Assim como Guilherme, outros milhares de pacientes tiveram sua vida transformada pela filosofia de Campos da Paz: “tratar o doente e não a doença”. O médico dizia que era preciso trabalhar para que cada um fosse tratado com base no seu potencial e não nas suas dificuldades. Do cuidado com os pacientes às fotografias espalhadas pelos corredores – que eram um hobbie levado a sério -, Campos da Paz está em cada detalhe dos hospitais da Rede Sarah.
Nesta segunda-feira (25/1), familiares e amigos organizaram uma missa, às 18h, no Santuário Dom Bosco, em ocasião do um ano da morte de Campos da Paz. Lembrar a sua importância é essencial para que o projeto permaneça vivo, após a partida do fundador, em 25 de janeiro de 2015.
Quem garante a preservação e o aprimoramento desses ideais é a neurocientista Lúcia Willadino Braga, diretora da rede Sarah desde 1994. Campos da Paz era ortopedista e transformou os hospitais da marca em referência em reabilitação física.
Nos últimos anos, o Sarah tem ganhado cada vez mais o toque de Lúcia Willadino, se voltando especialmente aos cuidados neurológicos, uma preocupação com o envelhecimento da população.
É preciso investir em tratamentos para doença de Alzheimer e mal de Parkinson, por exemplo. Com modelo gerencial a cargo de uma organização social, o hospital realiza mais de 19 milhões de procedimentos por ano.
A principal meta da instituição é devolver à população os impostos pagos por meio de atendimento público de alta qualidade, com tecnologia de ponta e acolhimento mais humano. As atividades crescem a cada ano. Em 2015, o Sarah registrou o recorde de mais de 174 mil consultas, só em Brasília.
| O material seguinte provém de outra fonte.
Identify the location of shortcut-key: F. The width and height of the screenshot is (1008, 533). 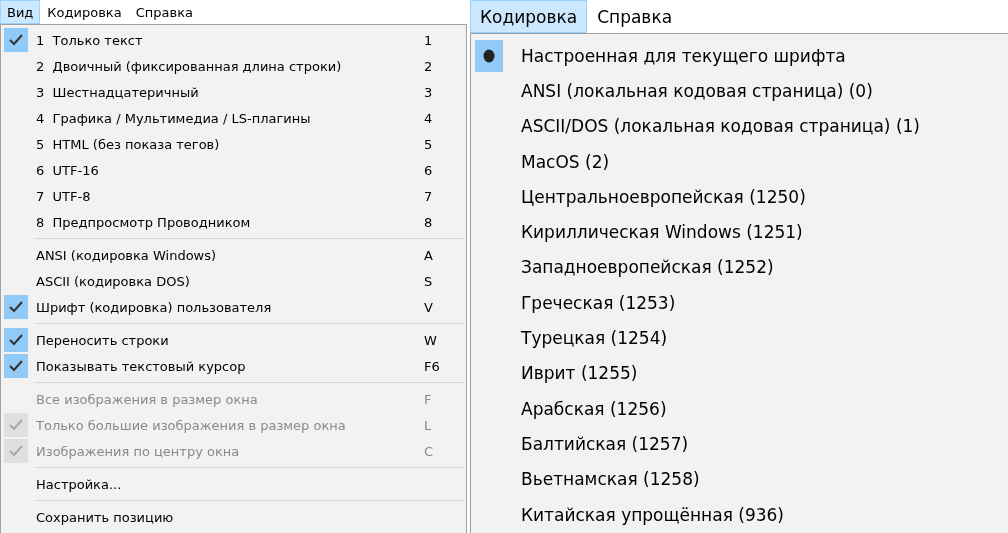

A intenção é manter esse número, em 2016. A saúde dos brasilienses agradece.
Depoimentos
Colegas de trabalho homenageiam doutor Aloysio Campos da Paz
O doutor Campos sempre se preocupou em reabilitar o paciente nos aspectos físicos e psicológicos, oferecendo-lhe qualidade de vida, com perspectivas de uma melhor inclusão na sociedade. O mais admirável era a sua vitalidade diária e a preocupação com a qualidade dos serviços prestados em toda a instituição, desde a limpeza ao atendimento mais complexo
Domingas Gentil, enfermeira no Sarah durante 36 anos.
“Campos da Paz era um monstro sagrado, impetuoso e genial, de uma força de trabalho impressionante. Há um sentimento de profundo respeito e gratidão ao doutor Campos, por ter feito parte dessa instituição que é pública e séria, que devolve o imposto que a gente paga em serviços qualificados, com uma humanização inquestionável. Ele deixou a semente de serviço humanizado e qualificado, os princípios de tratar a pessoa não como doente, mas como sujeito da ação. Ele foi um homem muito visionário, já pensava em uma visão holística, quando ainda nem se falava nisso”, afirma Mércia Lorentz, fisioterapeuta.
“Doutor Aloysio Campos da Paz demonstrou ser um médico muito humano, além do que seria o dever de um médico no tratamento de seus pacientes. Um exemplo era o costume que ele tinha de lotar seu carro de crianças internadas para levá-las à praia aos fins de semana. Campos deixou uma lembrança indelével no Sarah com sua obra, seu trabalho, sua força, sua determinação, seu sorriso largo mesmo diante de adversidades e até mesmo sua maneira, algumas vezes rude, de ensinar, quase nunca entendida. Os que ficaram têm nas mãos a tão difícil, mas ao mesmo tempo doce tarefa de continuar, não importa se por caminhos retraçados”, destaca a médica Sáuria Burnett.